Starting with the line containing "Given: Open the Hypo2000 I/O tab" and going on through the end of the records, give those lines again with "Open" replaced by "Select" and everything else unchanged. Leave the pictures out of your answer.

→ **PROVIDED INFORMATION**:

━━━━━━━━━━━━━━━━━━━━

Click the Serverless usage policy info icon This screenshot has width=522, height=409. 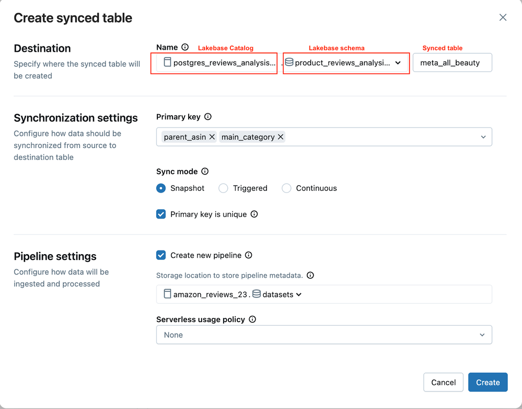[252, 319]
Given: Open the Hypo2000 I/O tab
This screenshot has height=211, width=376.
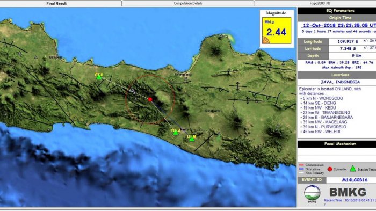Looking at the screenshot, I should coord(320,3).
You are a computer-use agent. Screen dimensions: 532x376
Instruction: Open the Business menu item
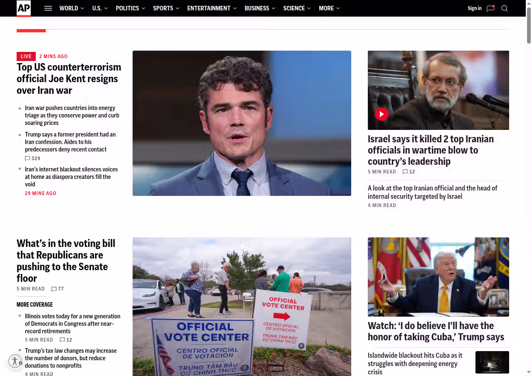[x=260, y=8]
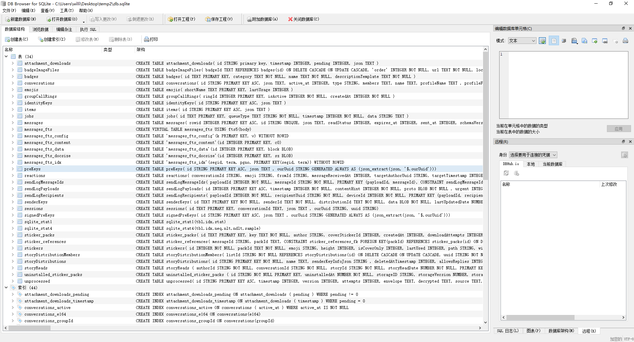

━━━━━━━━━━━━━━━━━━━━

→ **EXERCISE OUTPUT**:
Given: Select the Hypo2000 I/O tab
This screenshot has height=211, width=376.
Looking at the screenshot, I should coord(320,3).
You are a computer-use agent. Screen dimensions: 532x376
Instruction: Select the Business menu item
[x=260, y=8]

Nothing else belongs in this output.